**Problem details:**
Pick out each line in the data below that contains the string "perform" and copy it in full.

**Recorded information:**
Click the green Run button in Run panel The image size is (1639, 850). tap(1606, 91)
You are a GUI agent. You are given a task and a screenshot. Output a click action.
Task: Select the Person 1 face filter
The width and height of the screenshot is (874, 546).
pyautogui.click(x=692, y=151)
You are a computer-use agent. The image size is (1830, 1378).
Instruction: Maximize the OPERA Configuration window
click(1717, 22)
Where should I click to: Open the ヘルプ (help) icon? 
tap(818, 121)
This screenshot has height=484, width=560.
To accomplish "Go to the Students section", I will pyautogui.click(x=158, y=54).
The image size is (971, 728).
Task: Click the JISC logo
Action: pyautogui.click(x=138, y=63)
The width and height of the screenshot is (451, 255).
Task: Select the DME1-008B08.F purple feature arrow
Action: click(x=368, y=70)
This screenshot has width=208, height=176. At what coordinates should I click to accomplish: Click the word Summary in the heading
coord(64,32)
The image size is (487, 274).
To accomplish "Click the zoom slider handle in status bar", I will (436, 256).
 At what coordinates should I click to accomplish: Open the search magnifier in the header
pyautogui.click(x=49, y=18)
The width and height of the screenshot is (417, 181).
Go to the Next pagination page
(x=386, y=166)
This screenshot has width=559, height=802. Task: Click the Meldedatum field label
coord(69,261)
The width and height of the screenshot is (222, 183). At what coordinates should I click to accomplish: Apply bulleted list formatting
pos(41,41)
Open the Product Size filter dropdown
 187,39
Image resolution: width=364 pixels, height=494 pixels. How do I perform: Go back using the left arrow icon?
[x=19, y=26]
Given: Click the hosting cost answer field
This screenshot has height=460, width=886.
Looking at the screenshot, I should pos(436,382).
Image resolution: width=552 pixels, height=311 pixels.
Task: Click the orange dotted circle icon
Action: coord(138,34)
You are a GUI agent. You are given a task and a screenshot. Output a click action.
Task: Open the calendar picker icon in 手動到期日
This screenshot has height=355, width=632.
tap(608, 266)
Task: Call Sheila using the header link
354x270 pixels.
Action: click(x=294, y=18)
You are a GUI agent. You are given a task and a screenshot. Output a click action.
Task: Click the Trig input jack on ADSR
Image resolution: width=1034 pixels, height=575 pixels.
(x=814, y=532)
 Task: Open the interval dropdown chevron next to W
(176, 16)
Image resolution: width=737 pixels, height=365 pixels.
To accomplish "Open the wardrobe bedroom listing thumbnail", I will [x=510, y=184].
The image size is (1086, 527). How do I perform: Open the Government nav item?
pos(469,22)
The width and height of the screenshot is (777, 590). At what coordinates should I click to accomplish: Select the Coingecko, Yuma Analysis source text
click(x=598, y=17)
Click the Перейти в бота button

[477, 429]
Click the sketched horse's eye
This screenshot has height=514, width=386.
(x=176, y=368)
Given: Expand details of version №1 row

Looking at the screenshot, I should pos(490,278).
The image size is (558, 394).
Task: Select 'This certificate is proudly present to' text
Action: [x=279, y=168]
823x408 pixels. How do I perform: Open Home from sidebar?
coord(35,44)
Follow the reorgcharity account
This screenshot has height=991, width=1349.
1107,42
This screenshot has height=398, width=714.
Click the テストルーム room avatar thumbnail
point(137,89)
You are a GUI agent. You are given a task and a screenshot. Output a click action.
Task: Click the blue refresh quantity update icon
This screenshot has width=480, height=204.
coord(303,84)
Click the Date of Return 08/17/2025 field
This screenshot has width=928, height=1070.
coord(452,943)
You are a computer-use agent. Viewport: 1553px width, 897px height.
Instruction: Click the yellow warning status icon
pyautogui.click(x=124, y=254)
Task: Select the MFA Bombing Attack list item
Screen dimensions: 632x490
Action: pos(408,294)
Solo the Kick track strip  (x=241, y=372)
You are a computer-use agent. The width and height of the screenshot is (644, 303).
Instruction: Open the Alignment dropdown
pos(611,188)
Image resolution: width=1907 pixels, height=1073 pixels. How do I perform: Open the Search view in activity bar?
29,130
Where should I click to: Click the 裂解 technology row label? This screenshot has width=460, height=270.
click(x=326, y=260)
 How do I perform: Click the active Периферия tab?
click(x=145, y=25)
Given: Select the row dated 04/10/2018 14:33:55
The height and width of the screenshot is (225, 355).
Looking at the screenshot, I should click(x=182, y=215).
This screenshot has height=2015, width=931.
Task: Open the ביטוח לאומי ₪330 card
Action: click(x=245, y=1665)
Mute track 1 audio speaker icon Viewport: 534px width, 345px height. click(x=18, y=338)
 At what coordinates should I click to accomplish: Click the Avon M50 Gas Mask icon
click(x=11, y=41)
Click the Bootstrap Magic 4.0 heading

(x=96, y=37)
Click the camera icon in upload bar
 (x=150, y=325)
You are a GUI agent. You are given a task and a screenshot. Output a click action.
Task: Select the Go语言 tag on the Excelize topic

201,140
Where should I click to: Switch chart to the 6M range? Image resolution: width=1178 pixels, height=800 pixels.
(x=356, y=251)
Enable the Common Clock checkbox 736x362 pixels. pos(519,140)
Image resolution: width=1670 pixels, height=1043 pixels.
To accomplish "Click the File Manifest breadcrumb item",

**Complete response:**
Image resolution: width=364 pixels, height=494 pixels. How do I perform: Go back using the left arrow icon?
The image size is (1086, 527). How do I perform: Open the Government nav item?
823x408 pixels. How do I perform: Open Home from sidebar?
Image resolution: width=1907 pixels, height=1073 pixels. How do I perform: Open the Search view in activity bar?
 How do I perform: Click the active Периферия tab?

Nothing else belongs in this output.